(Collected data entries)
━━━━━━━━━━━━━━━━━━━━━━━━━━━━━━
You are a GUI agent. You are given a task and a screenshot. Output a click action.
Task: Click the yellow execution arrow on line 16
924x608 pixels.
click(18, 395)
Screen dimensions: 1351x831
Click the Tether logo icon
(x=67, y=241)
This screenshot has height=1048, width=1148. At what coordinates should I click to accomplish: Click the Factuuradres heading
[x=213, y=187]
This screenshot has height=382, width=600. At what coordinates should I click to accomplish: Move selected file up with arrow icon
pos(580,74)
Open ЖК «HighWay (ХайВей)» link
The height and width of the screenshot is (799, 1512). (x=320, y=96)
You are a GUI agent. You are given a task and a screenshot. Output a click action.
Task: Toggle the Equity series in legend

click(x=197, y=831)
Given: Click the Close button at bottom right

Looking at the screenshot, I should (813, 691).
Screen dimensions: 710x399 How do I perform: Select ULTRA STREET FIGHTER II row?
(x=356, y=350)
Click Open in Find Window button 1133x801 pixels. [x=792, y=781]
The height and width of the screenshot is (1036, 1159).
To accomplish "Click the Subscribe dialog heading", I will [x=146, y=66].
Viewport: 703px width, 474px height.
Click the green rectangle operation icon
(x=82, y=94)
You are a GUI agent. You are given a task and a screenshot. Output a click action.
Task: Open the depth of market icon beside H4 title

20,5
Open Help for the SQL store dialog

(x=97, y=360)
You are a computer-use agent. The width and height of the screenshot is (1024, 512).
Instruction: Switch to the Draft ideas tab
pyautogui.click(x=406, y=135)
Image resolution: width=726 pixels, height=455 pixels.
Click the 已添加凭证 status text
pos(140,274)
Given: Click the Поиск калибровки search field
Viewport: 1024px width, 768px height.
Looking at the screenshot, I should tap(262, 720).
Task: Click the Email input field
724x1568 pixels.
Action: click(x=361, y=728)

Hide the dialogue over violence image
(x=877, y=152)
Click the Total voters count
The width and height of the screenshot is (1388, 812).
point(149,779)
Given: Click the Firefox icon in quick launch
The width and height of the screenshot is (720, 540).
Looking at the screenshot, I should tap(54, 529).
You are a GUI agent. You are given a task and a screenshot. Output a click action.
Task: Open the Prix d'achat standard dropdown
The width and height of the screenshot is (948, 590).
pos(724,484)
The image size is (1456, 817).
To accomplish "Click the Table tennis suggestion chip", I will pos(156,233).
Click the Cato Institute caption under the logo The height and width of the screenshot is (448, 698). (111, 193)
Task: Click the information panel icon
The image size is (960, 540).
━━━━━━━━━━━━━━━━━━━━━━━━━━━━━━
What the exercise asks: Each entry above should be output again, precisely as given.

Answer space:
You are a GUI agent. You are given a task and a screenshot. Output a click action.
Task: Click the yellow execution arrow on line 16
924x608 pixels.
click(18, 395)
Screen dimensions: 1351x831
Click the Tether logo icon
(x=67, y=241)
This screenshot has height=1048, width=1148. At what coordinates should I click to accomplish: Click the Factuuradres heading
[x=213, y=187]
This screenshot has height=382, width=600. At what coordinates should I click to accomplish: Move selected file up with arrow icon
pos(580,74)
Open ЖК «HighWay (ХайВей)» link
The height and width of the screenshot is (799, 1512). (x=320, y=96)
You are a GUI agent. You are given a task and a screenshot. Output a click action.
Task: Toggle the Equity series in legend

click(x=197, y=831)
Given: Click the Close button at bottom right

Looking at the screenshot, I should (813, 691).
Screen dimensions: 710x399 How do I perform: Select ULTRA STREET FIGHTER II row?
(x=356, y=350)
Click Open in Find Window button 1133x801 pixels. [x=792, y=781]
The height and width of the screenshot is (1036, 1159).
To accomplish "Click the Subscribe dialog heading", I will [x=146, y=66].
Viewport: 703px width, 474px height.
Click the green rectangle operation icon
(x=82, y=94)
You are a GUI agent. You are given a task and a screenshot. Output a click action.
Task: Open the depth of market icon beside H4 title

20,5
Open Help for the SQL store dialog

(x=97, y=360)
You are a computer-use agent. The width and height of the screenshot is (1024, 512).
Instruction: Switch to the Draft ideas tab
pyautogui.click(x=406, y=135)
Image resolution: width=726 pixels, height=455 pixels.
Click the 已添加凭证 status text
pos(140,274)
Given: Click the Поиск калибровки search field
Viewport: 1024px width, 768px height.
Looking at the screenshot, I should tap(262, 720).
Task: Click the Email input field
724x1568 pixels.
Action: click(x=361, y=728)

Hide the dialogue over violence image
(x=877, y=152)
Click the Total voters count
The width and height of the screenshot is (1388, 812).
point(149,779)
Given: Click the Firefox icon in quick launch
The width and height of the screenshot is (720, 540).
Looking at the screenshot, I should tap(54, 529).
You are a GUI agent. You are given a task and a screenshot. Output a click action.
Task: Open the Prix d'achat standard dropdown
The width and height of the screenshot is (948, 590).
pos(724,484)
The image size is (1456, 817).
To accomplish "Click the Table tennis suggestion chip", I will pos(156,233).
Click the Cato Institute caption under the logo The height and width of the screenshot is (448, 698). (111, 193)
Task: Click the information panel icon
The image size is (960, 540).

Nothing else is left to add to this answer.